N.B.: This Solution does not support spaces in column names and string values.

There are 2 mandatory datasets, regardless of which segmentation strategy you are using:
- [stores](dataset:stores)
- [transactions](dataset:transactions)

One mandatory dataset for the demographic segmentation branch:
- [census_data](dataset:census_data)

One mandatory dataset for the sales per category segmentation branch:
- [products](dataset:products)

# Stores
The stores should all be situated in the same country.  
**One row** corresponds to **one store**.

![stores dataset.png](Y29tiLE4lTt6)

- The `store_id` is stored as a `string`.
- The `latitude` and `longitude` are stored as `double`, given in decimal degrees from the Geographic Coordinate System. A positive latitude is north of the equator, and a negative latitude is south of the equator. A positive longitude is east of the Prime Meridian, and a negative longitude is west of the Prime Meridian.

# Transactions
**One row** corresponds to **one product bought in one transaction**. We consider a transaction to be all the products that a customer bought at a certain time in a certain store.

![transactions dataset.png](S2AwI6TFgJ6g)

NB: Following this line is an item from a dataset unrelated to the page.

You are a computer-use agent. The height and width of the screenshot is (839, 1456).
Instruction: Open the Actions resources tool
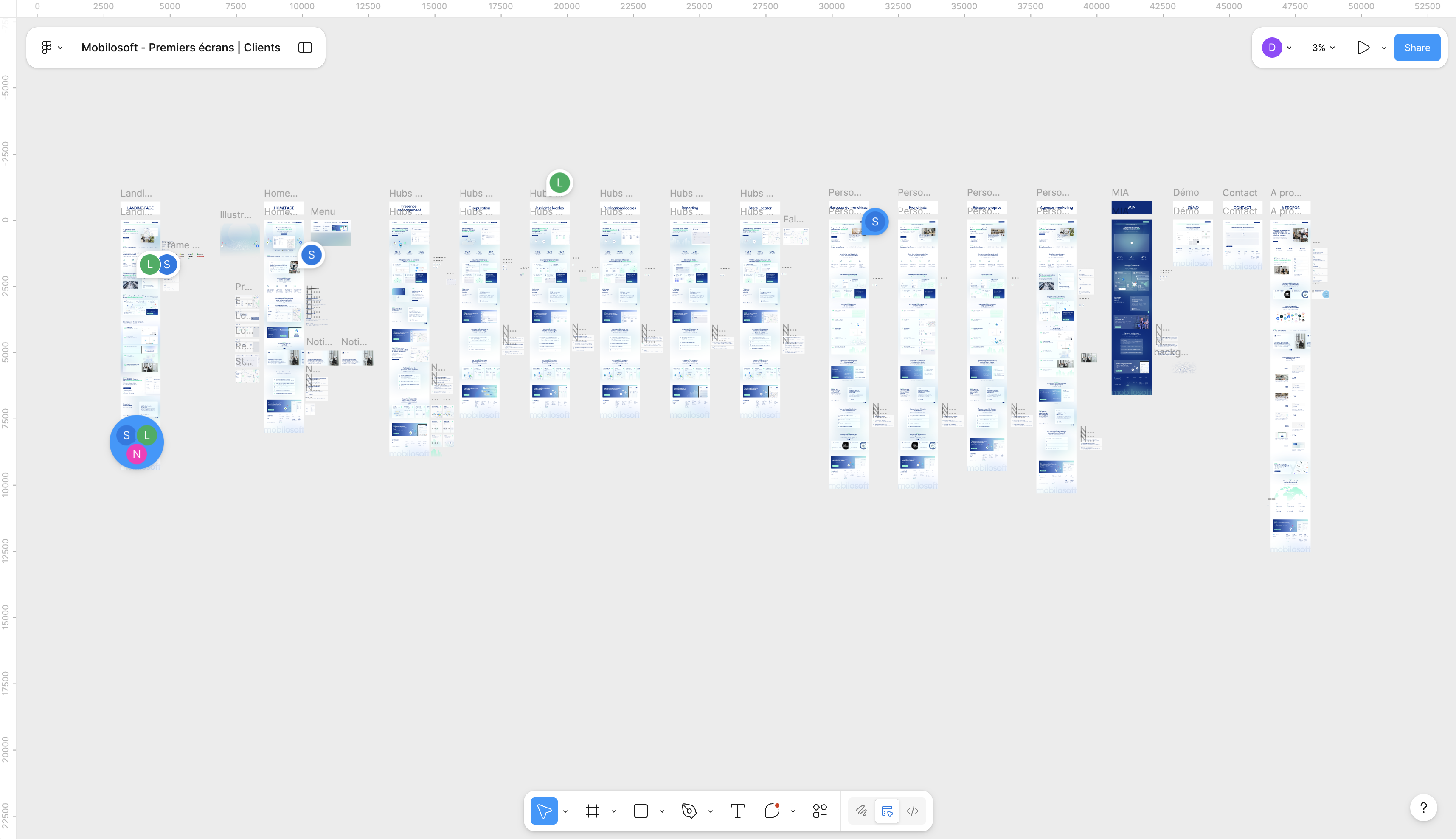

- The `transaction_date` should be in ISO-8601 format with a timezone indicator, for example, YYYY-MM-DDTHH:MM:SS.SSSZ.
- The `store_id` should be the same as in the [stores](dataset:stores) dataset.
- The `product_id` should be a `string` even if it is just a number.
- The `product_purchase_price` should be a `double`.
- The `transaction_id` should be a `string` even if it is just a number.

# Census Data

This dataset is mandatory for the use of the demographic segmentation strategy. The census data focuses on one country, which is the one where the stores are located. This census data required by the Solution is available in the following countries: Canada, USA, England, and France. For other countries, please check availability. All columns here are mandatory. Usually, census data is collected by small areas, all of which cover the entire country.  
**One row** corresponds to one **census area**.

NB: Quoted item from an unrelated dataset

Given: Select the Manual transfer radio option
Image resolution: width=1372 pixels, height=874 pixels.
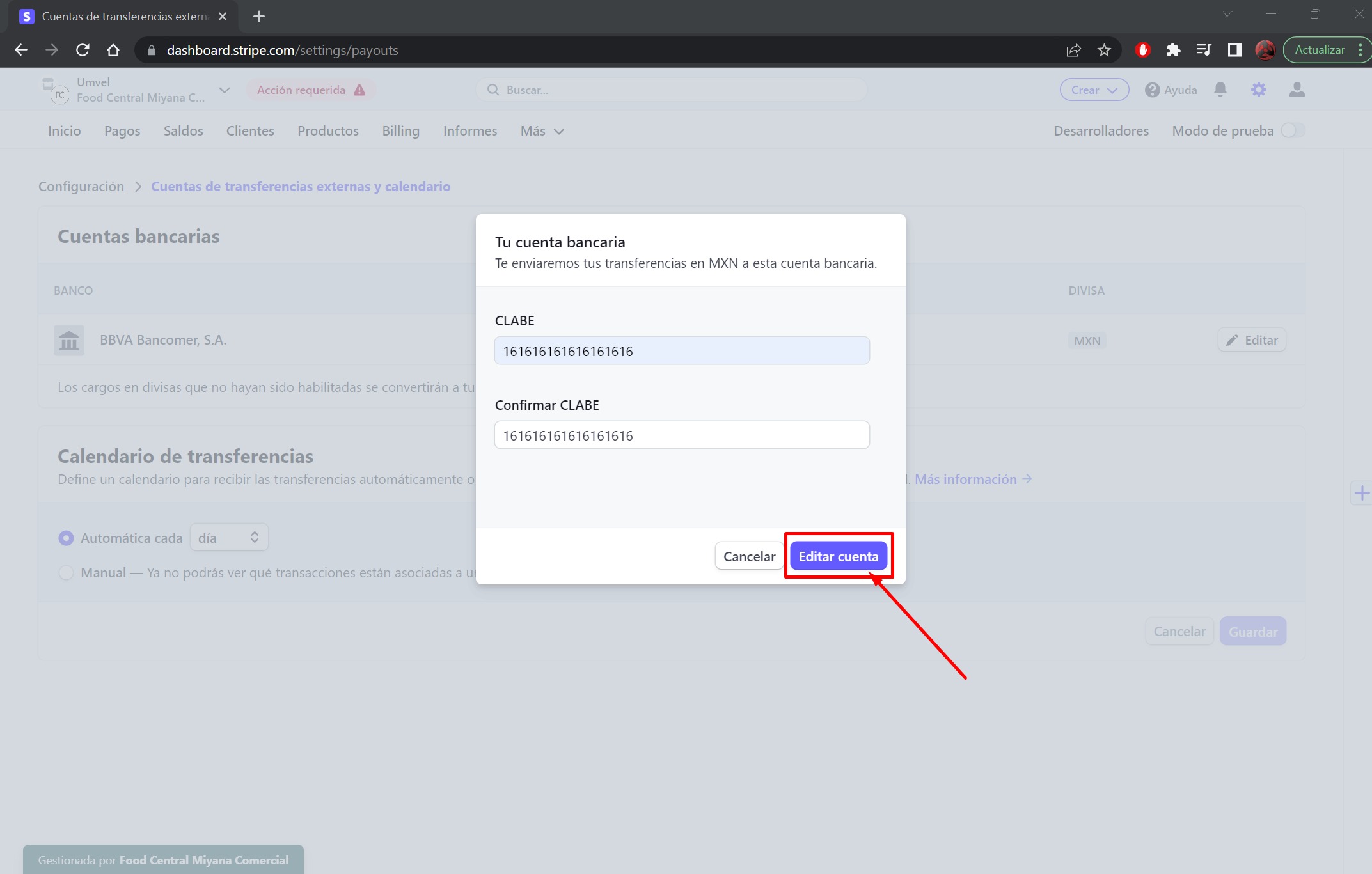Looking at the screenshot, I should coord(66,573).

![censusdata part 1.png](ptnfUdI7XjdO)
![censusdata part 2.png](MBtNryvB9yKC)

- The Dataiku meaning of `census_polygon` should be `Geometry` and the type should be `string`. It must respect the following naming convention: MULTIPOLYGON(((longitude1 latitude1, longitude2 latitude2, … ))). The Coordinate Reference System must be **EPSG:4326**. If you are not in this coordinate system, you can use the Prepare recipe with the "Change coordinate system" step.
- The `income` is an average per household per census area.
- The `age_A_B` is an age group that is defined by the bounds A and B. It is up to the user to define it. In the demo data, the age groups are created every 5 years. The name of the column has to start with "age_".
- The `occupation_X` column can store any kind of sub-population information regarding a job, job domain, job status, etc. It is up to the user to define it. The name of the column has to start with "occupation_".
- The `native` column stores the sub-population with the country citizenship.
- The `non-native` column stores the sub-population without the country citizenship.

You can view the [census_data](dataset:census_data) dataset to see an example of a census dataset that can be used for Store Segmentation.

We do not recommend having too many age and occupation groups, as it could overly complicate the analysis.

# Products

This dataset is mandatory for the use of the sales per category segmentation strategy.
**One row** corresponds to one **product**.

![products dataset.png](iiK5Kwr2G3uu)

- The `product_id` should be the same as those present in the [transactions](dataset:transactions) dataset.
- The `target_category` corresponds to the level of product category on which you want to analyze its sales performance across the stores. For example, suppose "PERSONA" is the name of a category level with the following values: "MEN," "WOMEN," and "KIDS." If the user is a category manager for the category "MEN," then the `target_category` should contain the value of the "PERSONA" level of categories.
- The `sub_category_1` corresponds to the first sub-category level under the target category.
- The `sub_category_X` corresponds to other sub-category levels.

You can view the [products](dataset:products) dataset to see an example of a product dataset that can be used for Store Segmentation.

We do not recommend having too many sub-category columns, as it could overly complicate the analysis.

# Data Sources

The census data provided for the demo comes from the [Nomis website](https://www.nomisweb.co.uk/sources/census_2021_bulk), which provides official census and labor market statistics.